Figure 9 shows the potential improvement values for the four options A1, A2, A3, and A9. An interesting and convenient point in the construction of groundwater dams is that, as shown in Fig. 9, for option A1 in the “Stream Width” criteria, a 49% reduction potential is obtained. It means that in option A1, the length of the dam can be reduced by 49% to reach the ideal and efficient state. Due to the low-cost nature of the groundwater dams, this analysis can play an effective role in the costs reducing and is a useful guide for engineers and project managers for further decisions. In other words, this analysis shows that if the length of the dam is reduced by 49%, option A1 is still the most desirable option among these 10 options.

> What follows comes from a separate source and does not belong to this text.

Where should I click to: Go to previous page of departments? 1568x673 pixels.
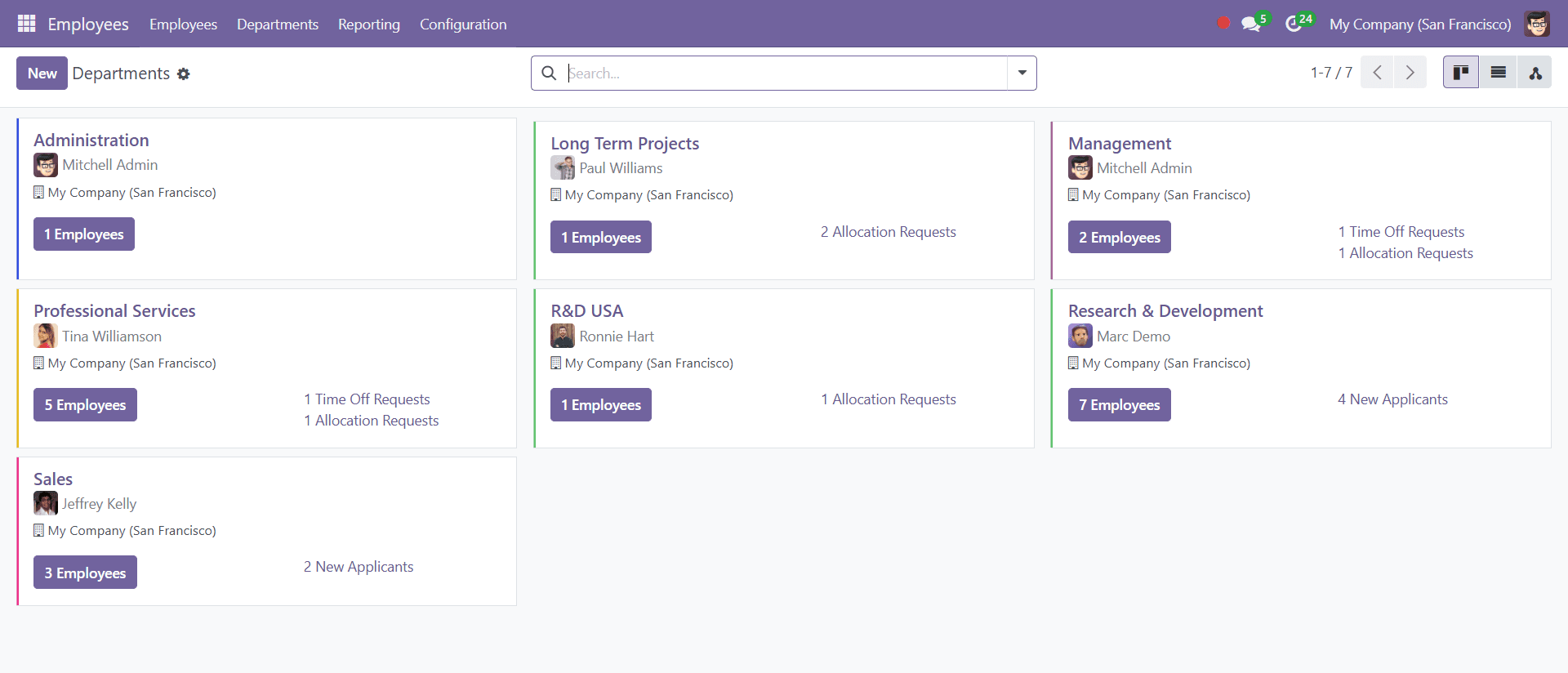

Another interesting point about the C3, C4, and C5 criteria is that, according to the socio-economic approach, if the population of option A1 decreases by more than 86% after the operation, this option will no longer be efficient.
4-2-3-2- Input/output Contribution
Another efficiency analysis that the DEA method presents is input/output contribution (IOC) analysis. In this analysis, by obtaining the values of weights u and v for each of the components of each option, the contribution percentage of a certain criterion in the total performance of an alternative can be determine. Figure 10 shows the results of this analysis for the four options A1, A2, A3, and A9. The numbers are normalized as well as rounded. This analysis, which acts as a kind of sensitivity analysis, can determine which criteria played a greater role in the performance of each alternative. For example, for option A1, which is the most desirable option for the construction of a groundwater dam, the components of “stream depth”, “population” and “area of benefited agricultural lands” have the greatest impact on the efficiency of this option.
Figure 10 shows the same influential components for the other options, and we see that according to the socio-economic approach in the analysis, the components C3, C4, and C5 had a high contribution for all four options, and they play an effective role in the efficiency of these dams. Such kind of analyzes provides the possibility of a more in-depth study in selecting the optimal alternative in the construction of water structures, especially groundwater dams.